> _EXERCISE DETAILS_
Copy out the summary of Jerome Powell's remarks after the Fed held interest rates steady on March 18, 2026, word for word.

> _TEXT BLOCK_
*** Block opens ***
Federal Reserve Chair Jerome Powell speaks after Fed holds interest rate steady — 3/18/2026

Watch on YouTube ↗  |  March 18, 2026 at 19:22  |  48:36  |  CNBC

Summary

  • Fed holds benchmark interest rate steady at 3.5%-3.75%, with median SEP projection of 3.4% by end-2026, indicating a bias to cut but with high uncertainty.
  • Inflation remains elevated at 2.8% headline PCE and 3.0% core PCE, driven largely by goods sector inflation from tariffs, expected to subside as one-time tariff effects pass through, likely mid-year.
  • Oil price shocks from Middle East conflict pose upside risks to inflation and downside risks to consumption via higher energy costs, but effects are highly uncertain in size and duration.
  • Labor market shows stability with unemployment rate at 4.4%, but job growth is near zero due to sharply low labor force growth from immigration policy changes, creating downside risk.
  • Monetary policy is characterized as mildly restrictive or at the high end of neutral, balancing upside inflation risks and downside employment risks, with no preset course for future moves.
  • Tariffs are viewed as one-time price increases, not persistent inflation, but timing of full pass-through to lower goods inflation is uncertain and slower than expected.
  • Longer-term productivity gains, potentially from AI, could raise neutral rates and growth, but near-term effects may be inflationary due to data center construction demand.
*** Block closes ***
> _SUPPLIED DATA_
*** Block opens ***
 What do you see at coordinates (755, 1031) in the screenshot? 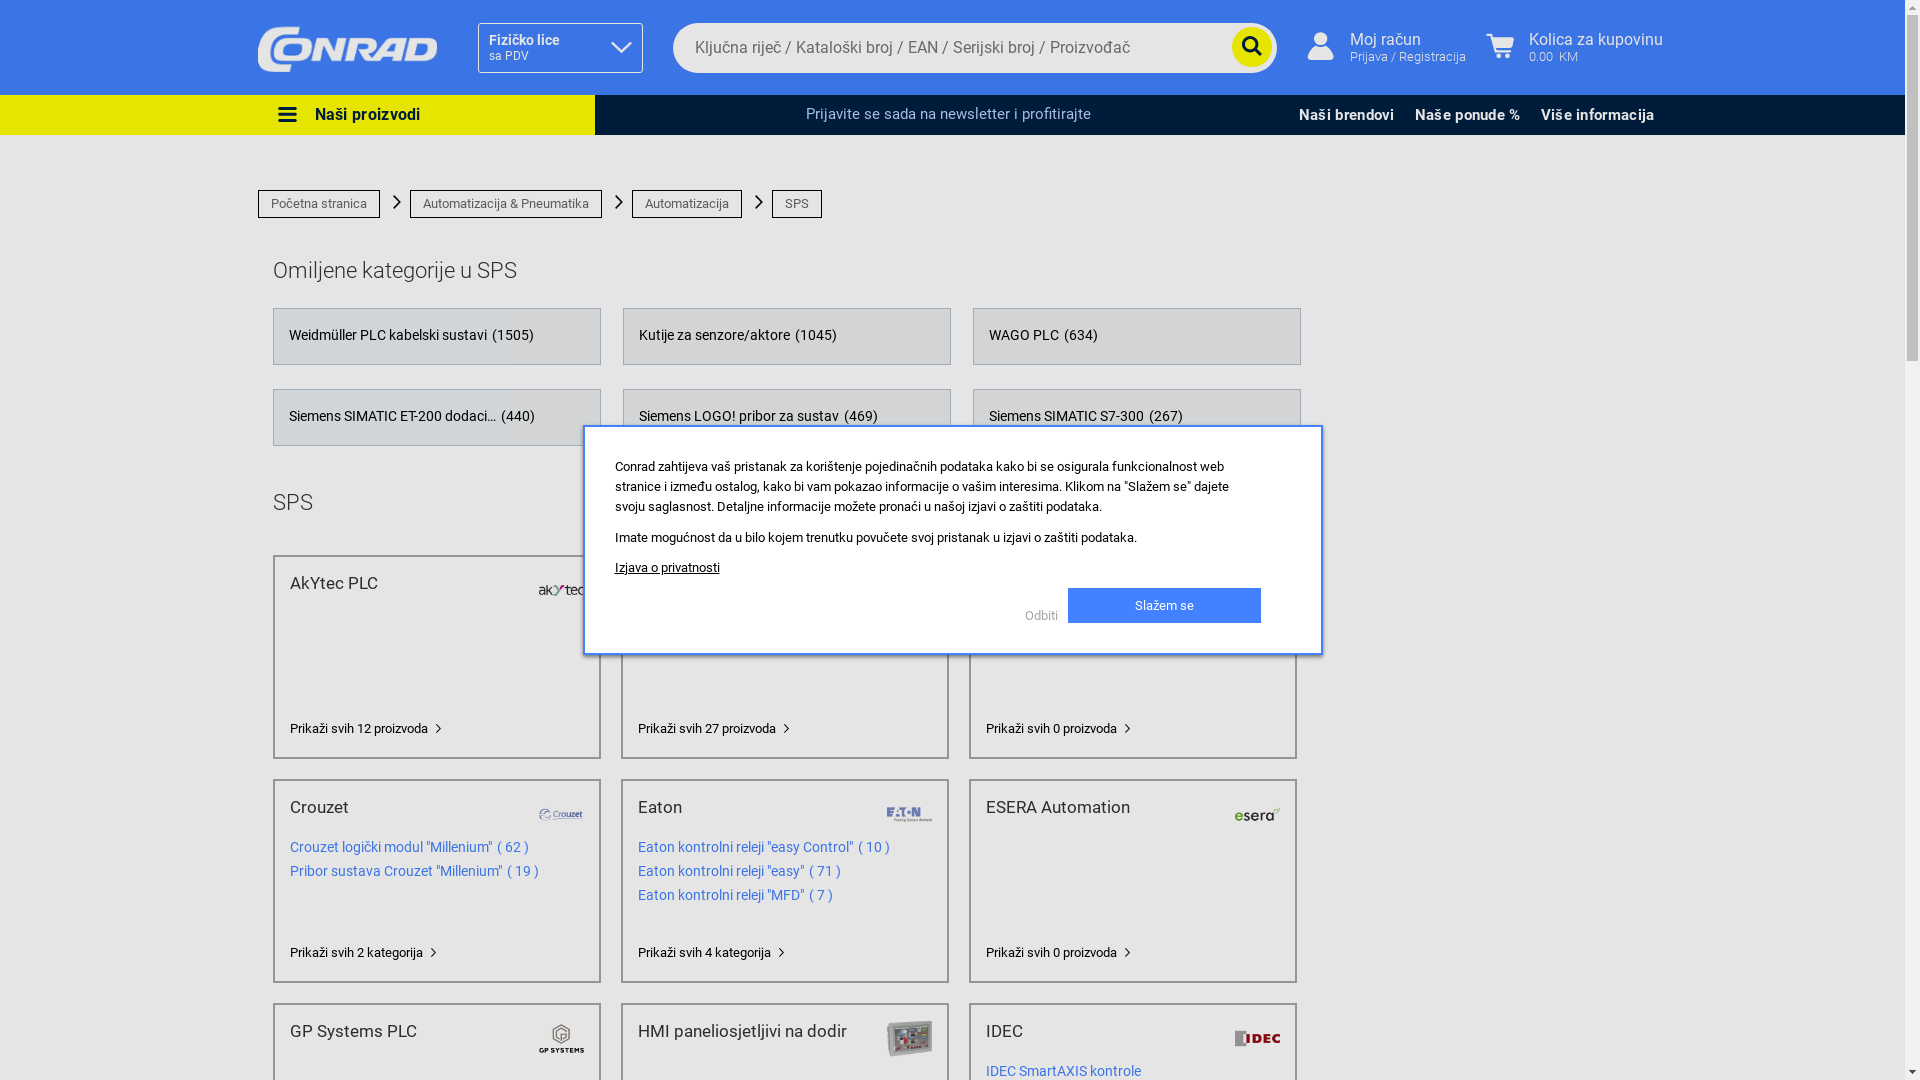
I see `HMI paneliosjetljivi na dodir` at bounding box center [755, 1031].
*** Block closes ***
*** Block opens ***
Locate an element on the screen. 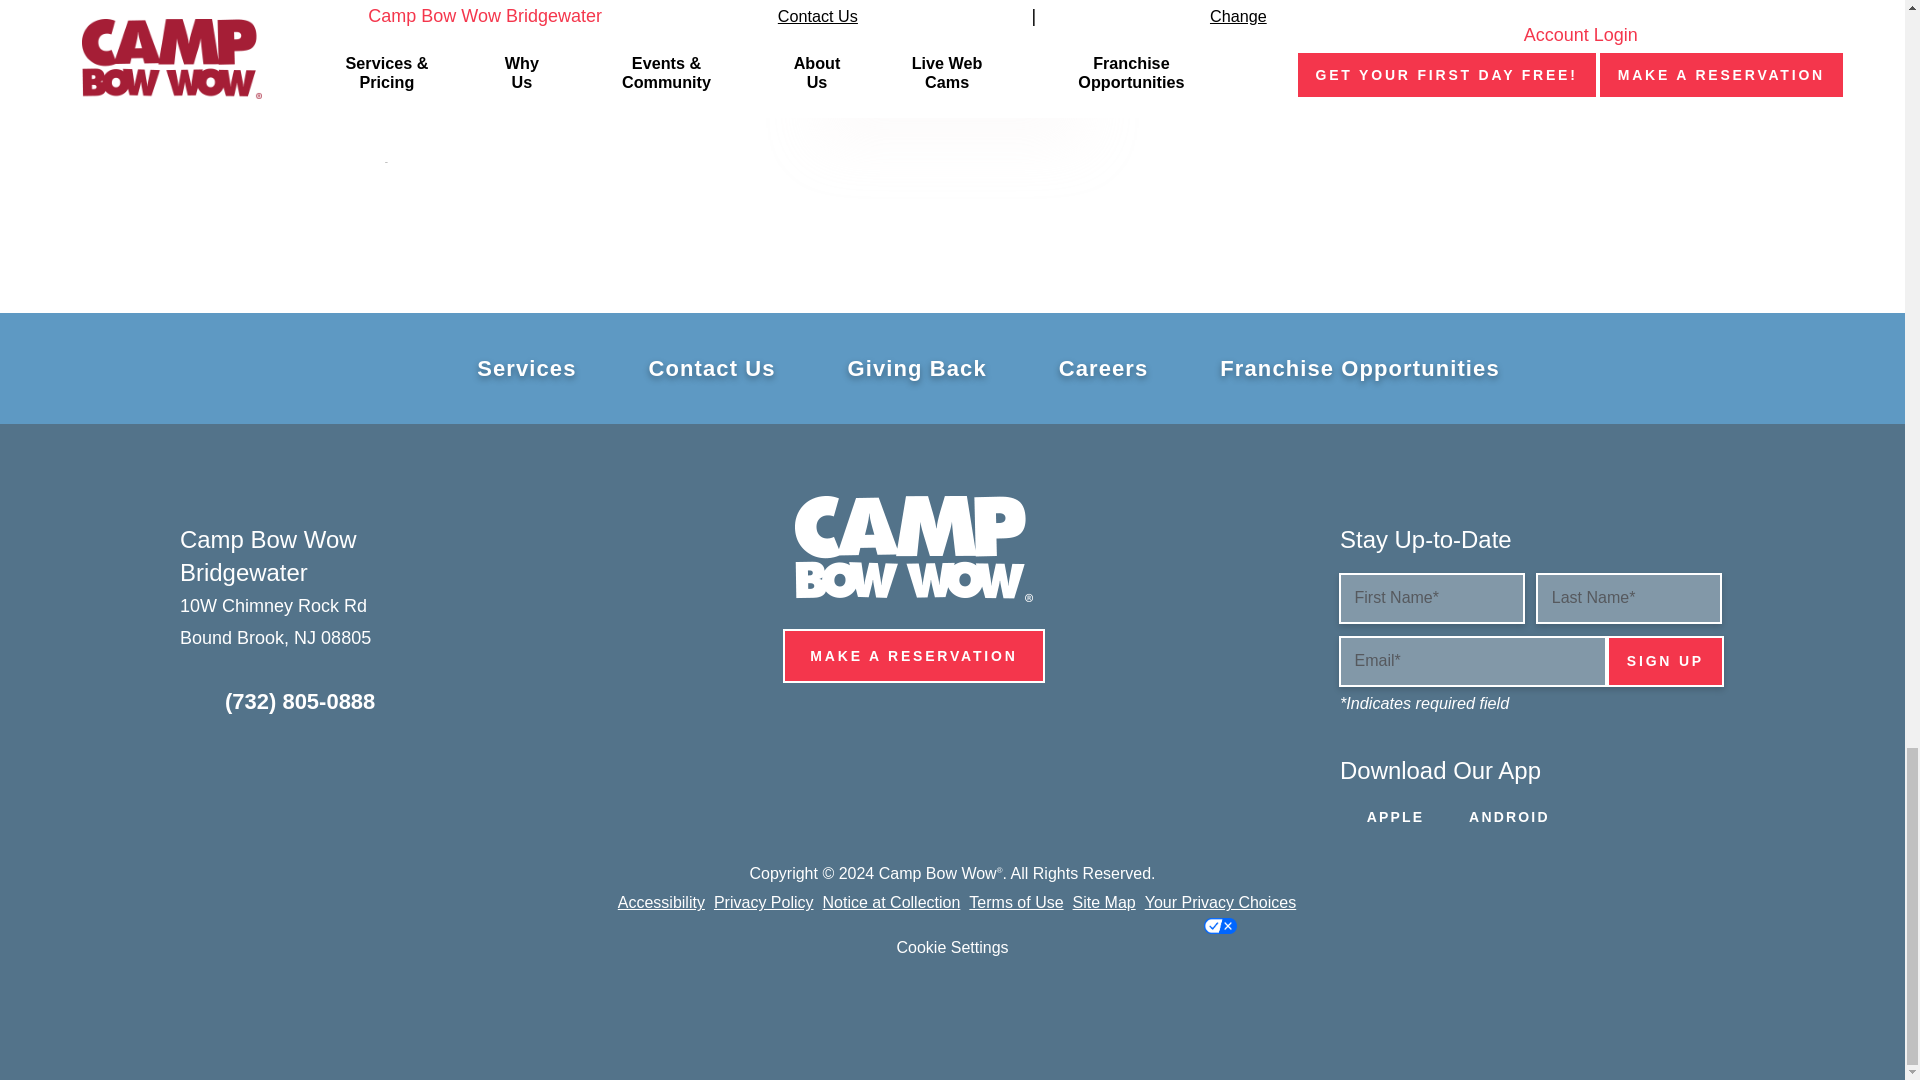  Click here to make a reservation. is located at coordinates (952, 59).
*** Block closes ***
*** Block opens ***
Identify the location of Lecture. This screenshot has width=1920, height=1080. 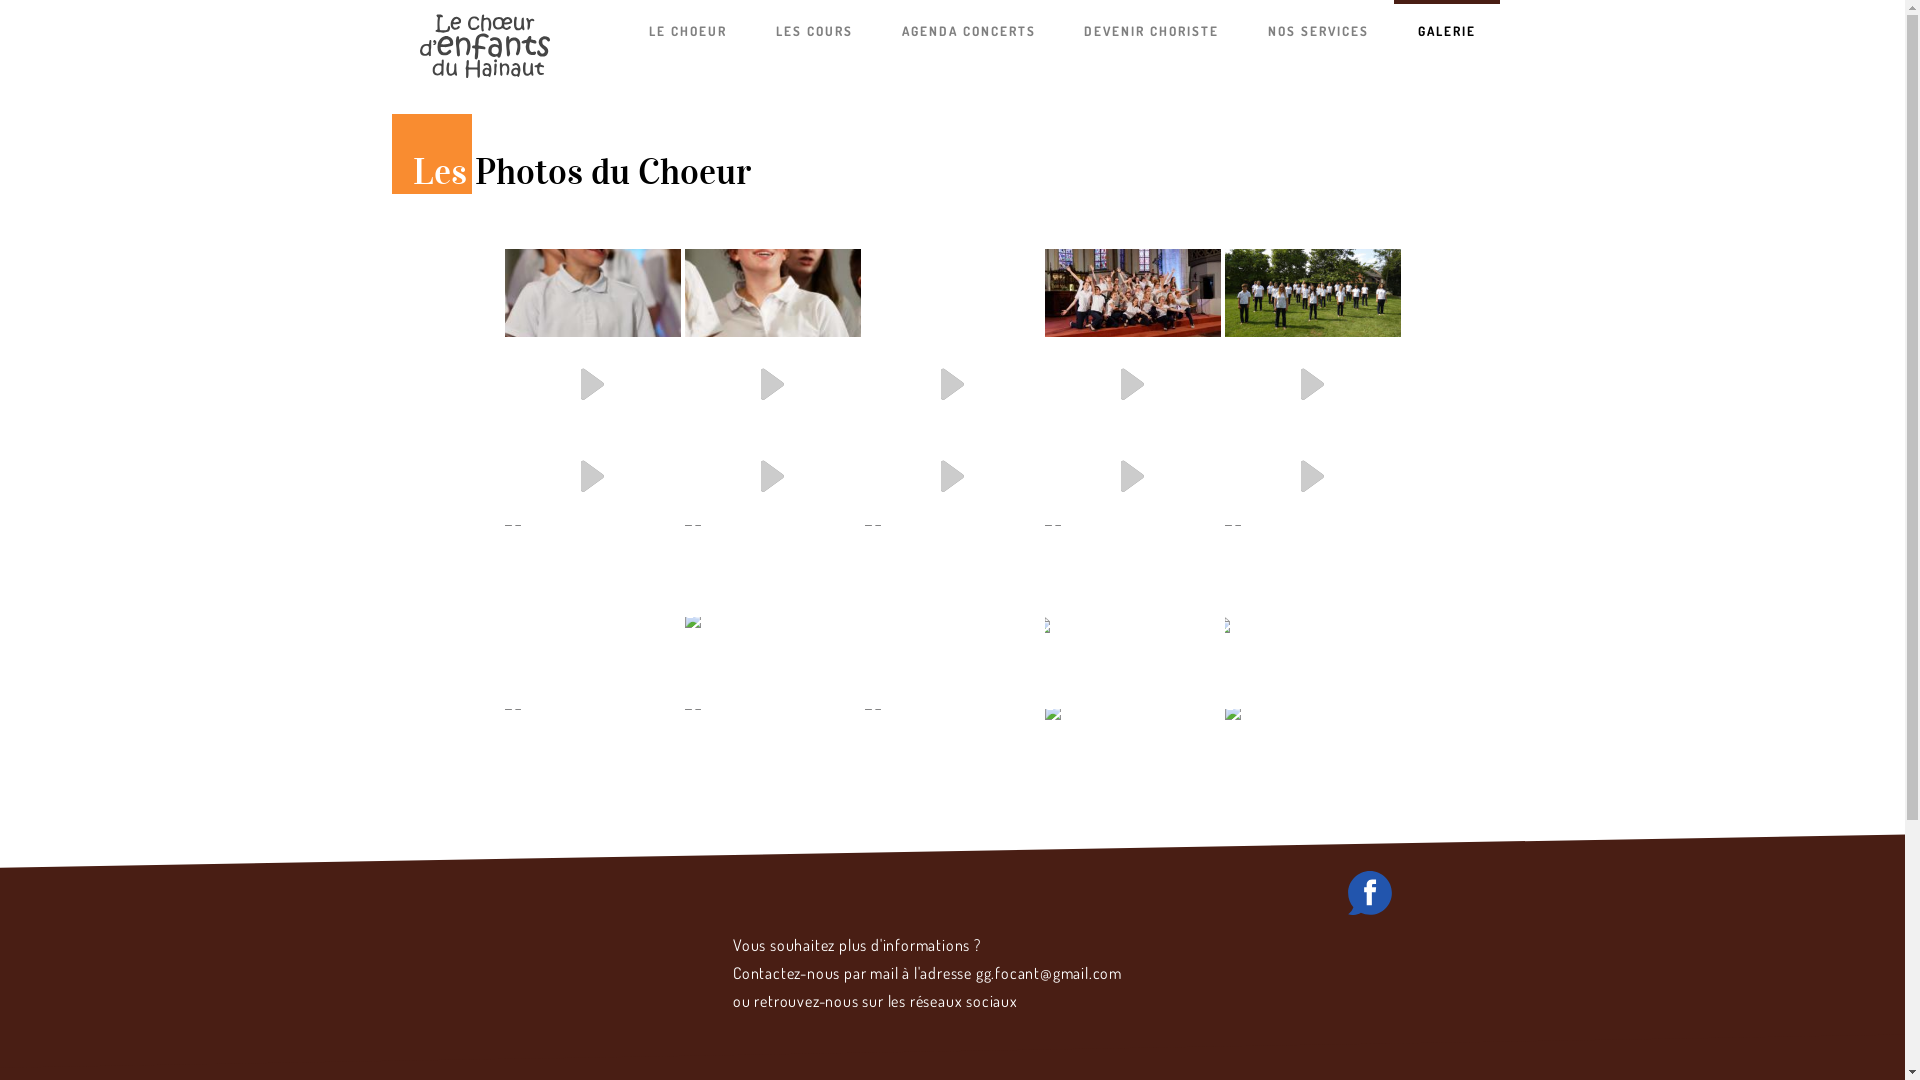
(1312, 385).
*** Block closes ***
> _TASK OUTPUT_
Federal Reserve Chair Jerome Powell speaks after Fed holds interest rate steady — 3/18/2026

Watch on YouTube ↗  |  March 18, 2026 at 19:22  |  48:36  |  CNBC

Summary

  • Fed holds benchmark interest rate steady at 3.5%-3.75%, with median SEP projection of 3.4% by end-2026, indicating a bias to cut but with high uncertainty.
  • Inflation remains elevated at 2.8% headline PCE and 3.0% core PCE, driven largely by goods sector inflation from tariffs, expected to subside as one-time tariff effects pass through, likely mid-year.
  • Oil price shocks from Middle East conflict pose upside risks to inflation and downside risks to consumption via higher energy costs, but effects are highly uncertain in size and duration.
  • Labor market shows stability with unemployment rate at 4.4%, but job growth is near zero due to sharply low labor force growth from immigration policy changes, creating downside risk.
  • Monetary policy is characterized as mildly restrictive or at the high end of neutral, balancing upside inflation risks and downside employment risks, with no preset course for future moves.
  • Tariffs are viewed as one-time price increases, not persistent inflation, but timing of full pass-through to lower goods inflation is uncertain and slower than expected.
  • Longer-term productivity gains, potentially from AI, could raise neutral rates and growth, but near-term effects may be inflationary due to data center construction demand.